Las burbujas en las que estamos instalados todos nosotros nos impiden ver cómo viven los demás. Desde las clases más humildes, que tienen serios problemas para pagar el alquiler y llenar la nevera, a aquellos que viven en los más alto de la pirámide alimenticia insular. Existe un mundo paralelo en el que es habitual conducir coches de alta cilindrada, se contratan chefs privados y aterrizan en la Isla en sus propios jets. El lujo excesivo de Eivissa se está instalando y multiplicando en Mallorca.

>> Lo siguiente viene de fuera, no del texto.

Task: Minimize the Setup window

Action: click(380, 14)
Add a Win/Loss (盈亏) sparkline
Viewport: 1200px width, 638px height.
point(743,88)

El efecto colateral es que el lujo se propaga y contagia en el resto de comercios, bares y restaurantes. Una copa de vino ya cuesta doce euros, una cena se puede disparar a los cincuenta a la que une se descuide. Los comercios de alto standing se multiplican mientras cierra el pequeño comercio: es el precio que hay que pagar por ser un destino turístico de primer orden. Pero esto, ¿ayuda en algo a las familias de los barrios, de los pueblos? Los Porsches se multiplican en nuestras atestadas carreteras. Las calas de nuestra infancia están plagadas de yates de gran eslora. El chiringuito se reforma y es un beach club con botellas de champán de a 200 euros. La vida se complica para los que están más allá de Muro y mientras gritan, algunos gritan en el nuevo Versalles: «Pues que coman aguacates».